_Problema assegnato_
Ricopia parola per parola i dati a partire dalla riga che contiene "Where should I" fino alla fine dei dati, senza includere le immagini nella risposta.

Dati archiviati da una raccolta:
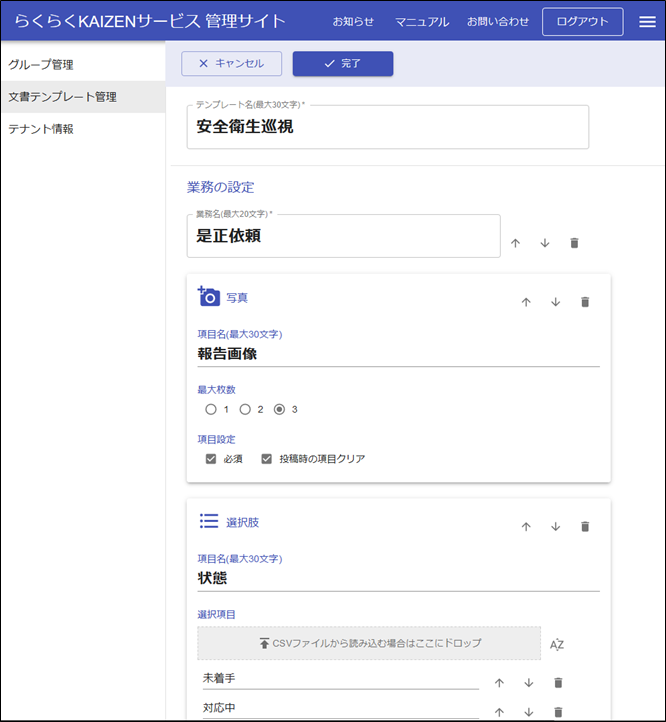Screen dimensions: 666x722
Task: Delete the 未着手 choice option
Action: 558,683

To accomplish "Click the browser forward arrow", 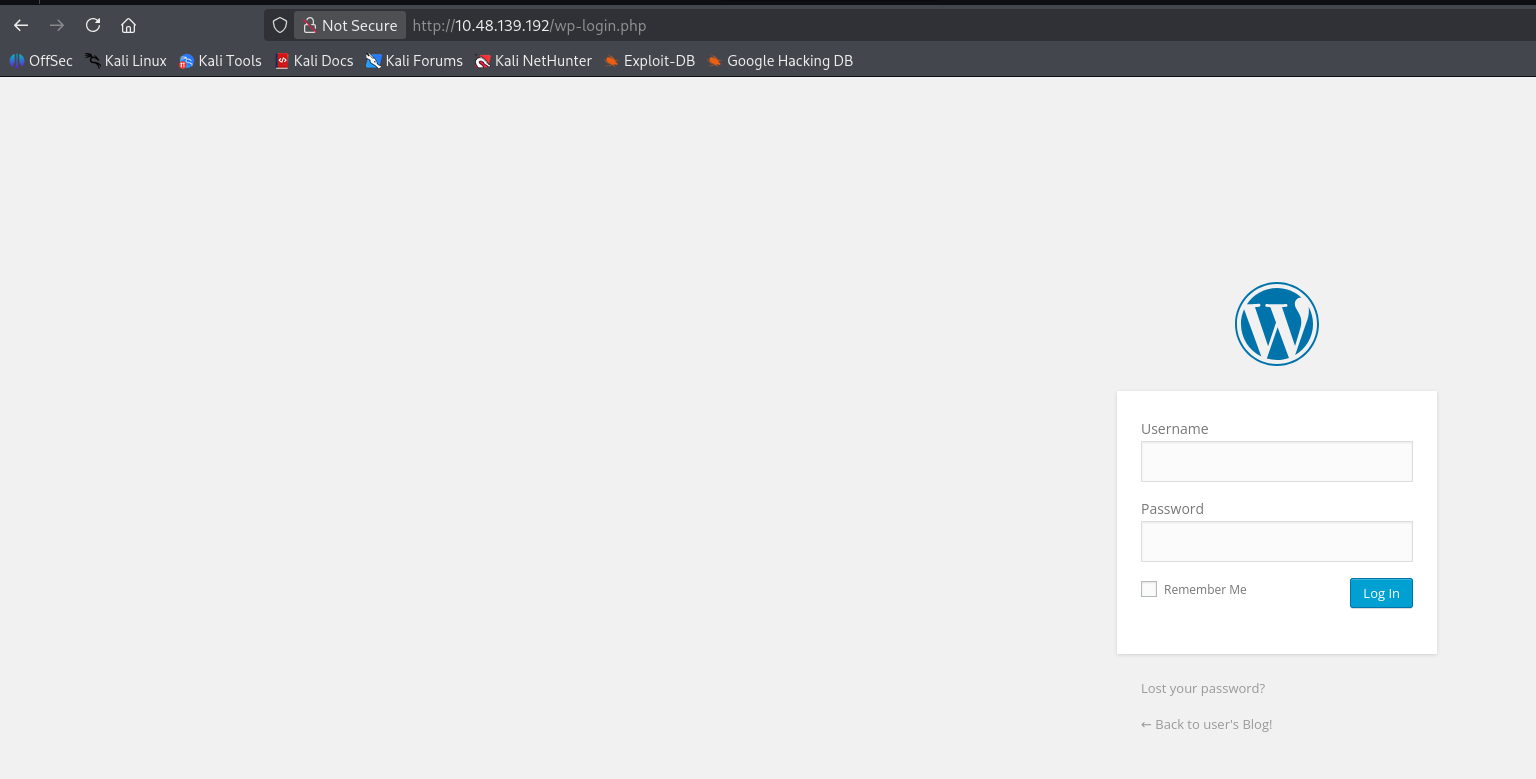I will pyautogui.click(x=57, y=25).
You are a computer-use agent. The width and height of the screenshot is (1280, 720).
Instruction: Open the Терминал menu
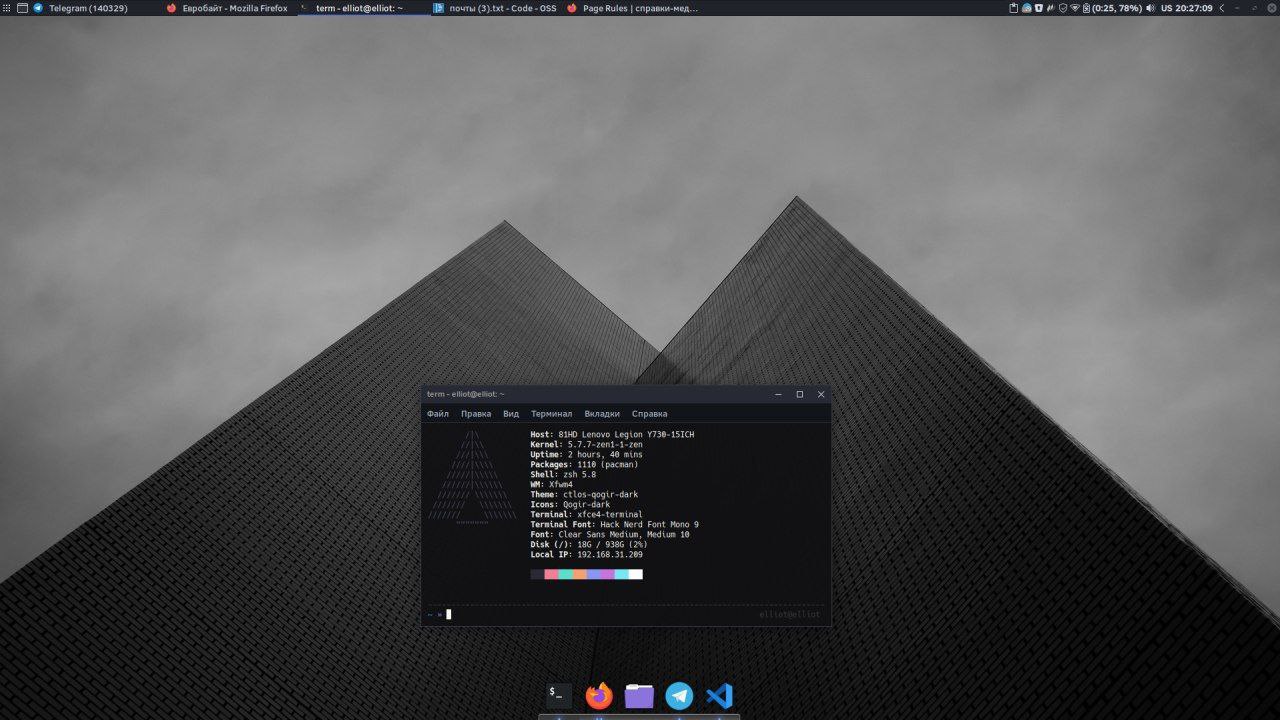pyautogui.click(x=551, y=414)
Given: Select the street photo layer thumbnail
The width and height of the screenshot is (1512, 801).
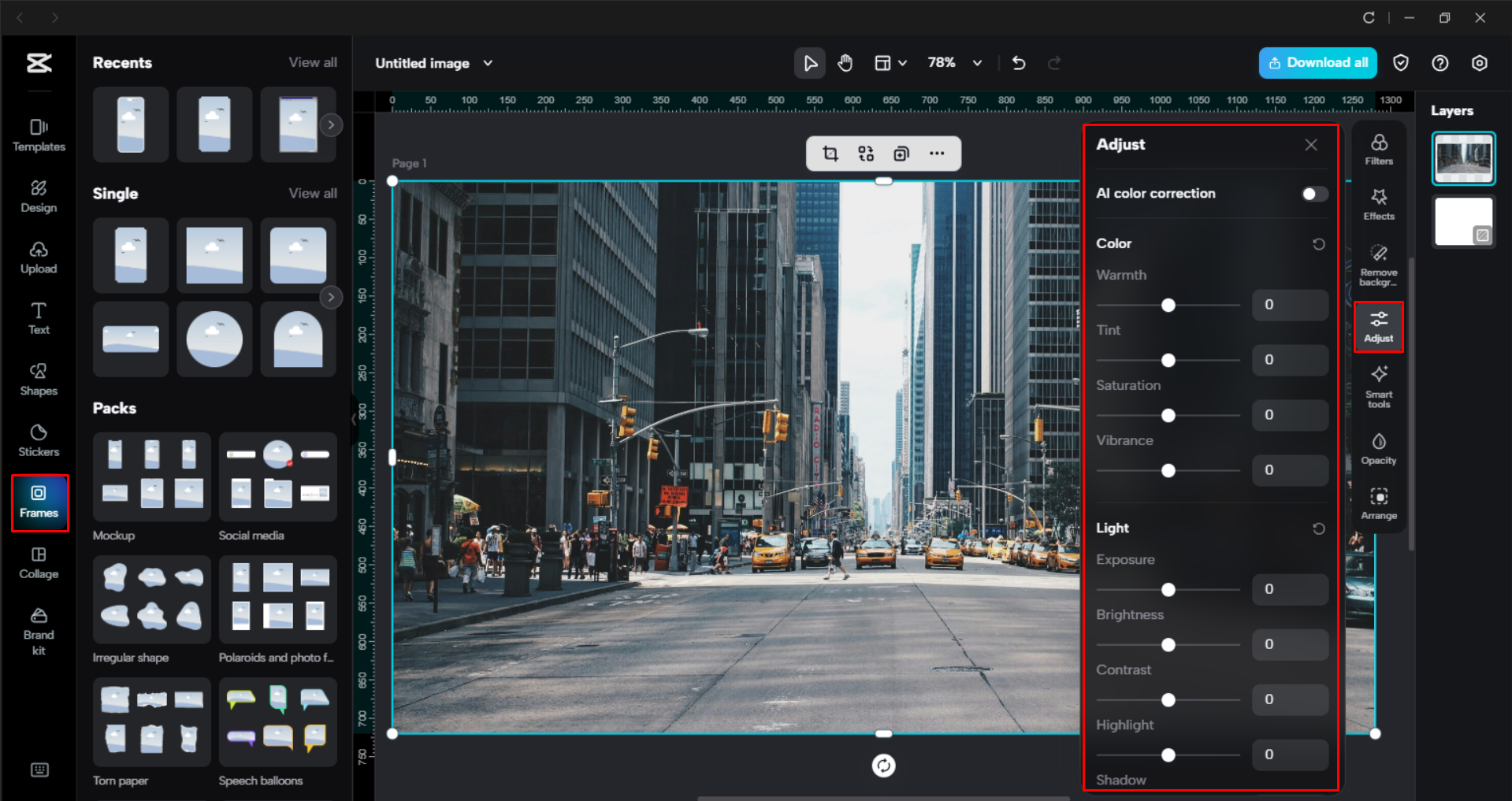Looking at the screenshot, I should (x=1462, y=158).
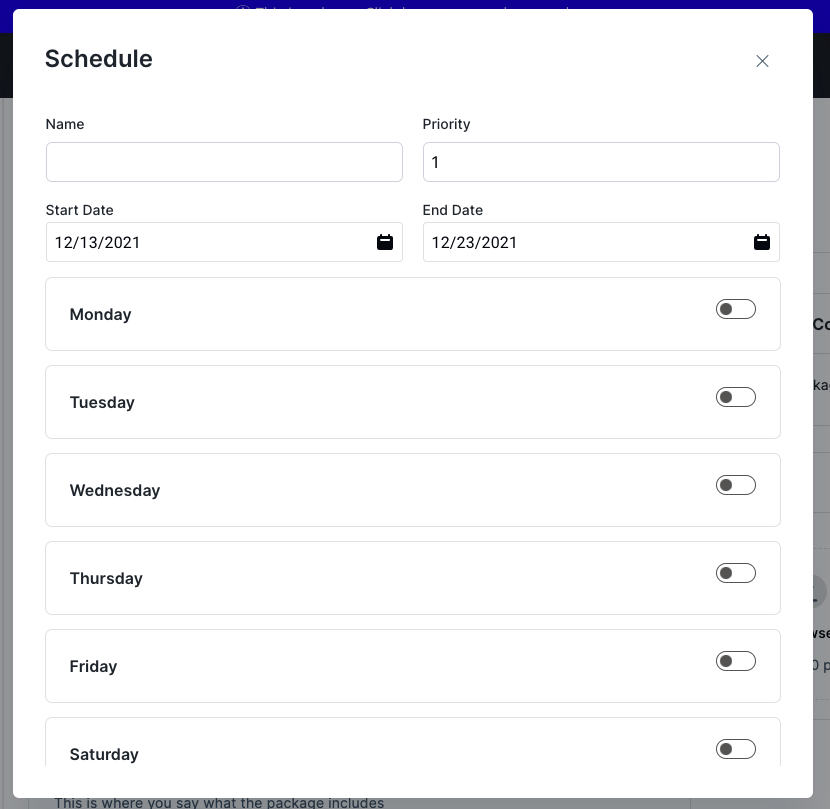Image resolution: width=830 pixels, height=809 pixels.
Task: Click the Friday day label
Action: click(x=93, y=667)
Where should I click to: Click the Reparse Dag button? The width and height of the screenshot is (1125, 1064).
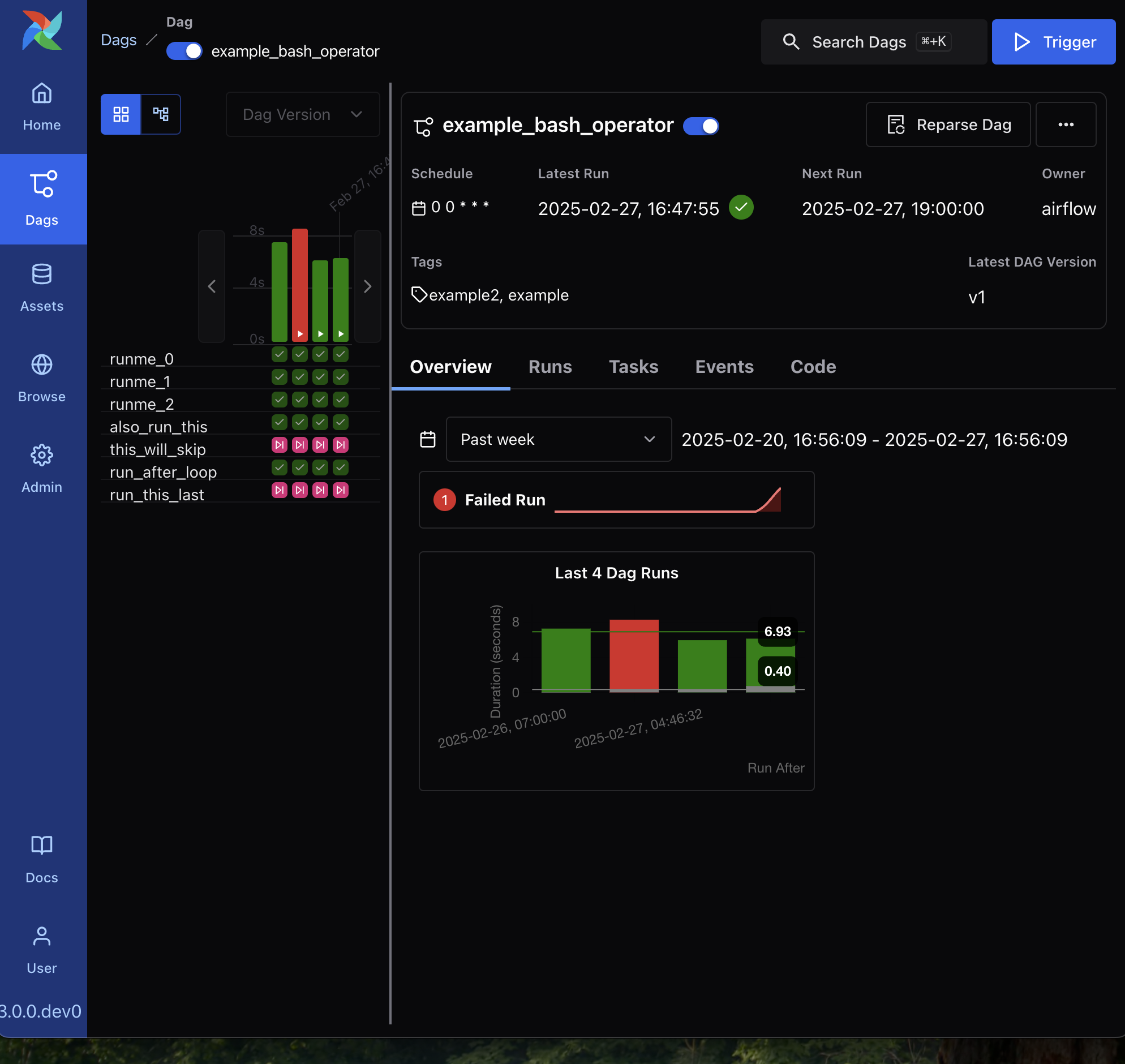point(948,125)
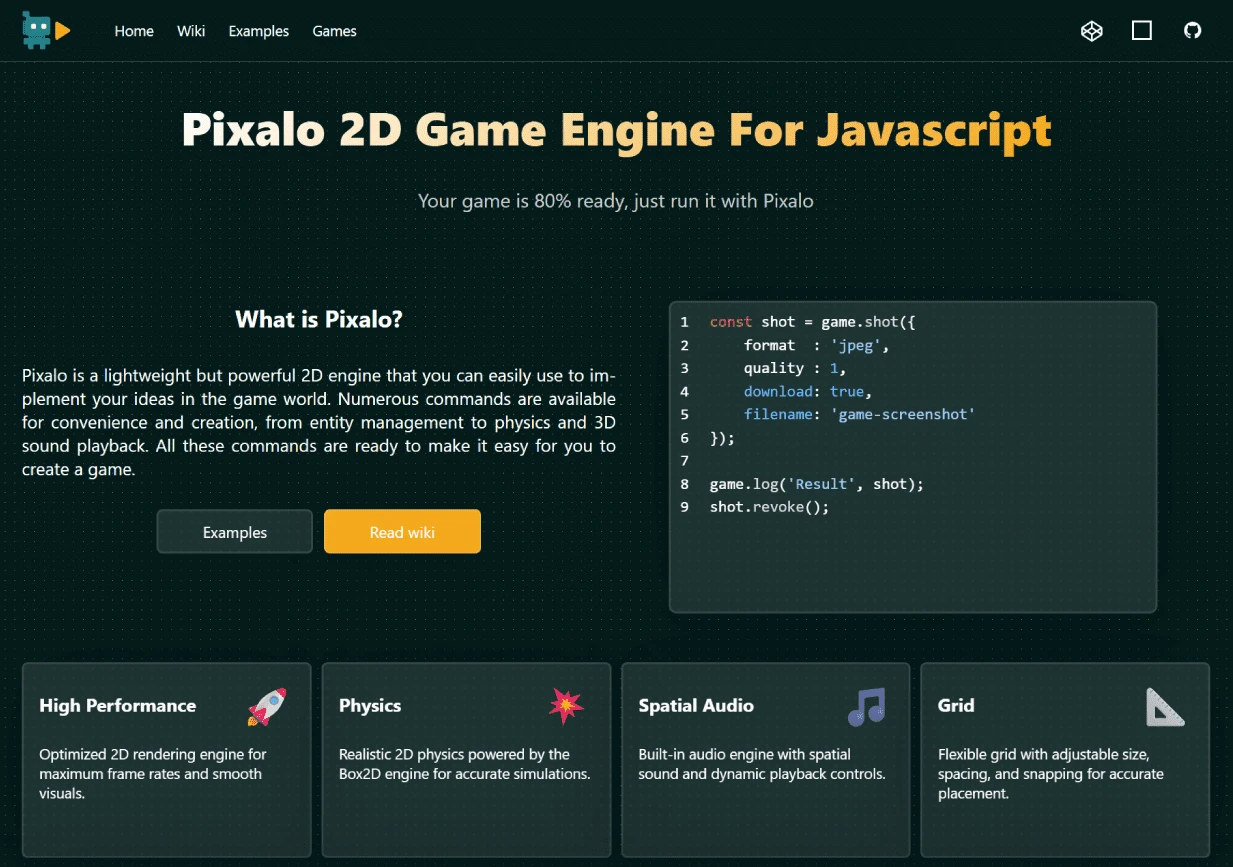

_Esercizio svolto_
Where should I click to: Click the Reparse Dag button? The width and height of the screenshot is (1125, 1064).
point(948,125)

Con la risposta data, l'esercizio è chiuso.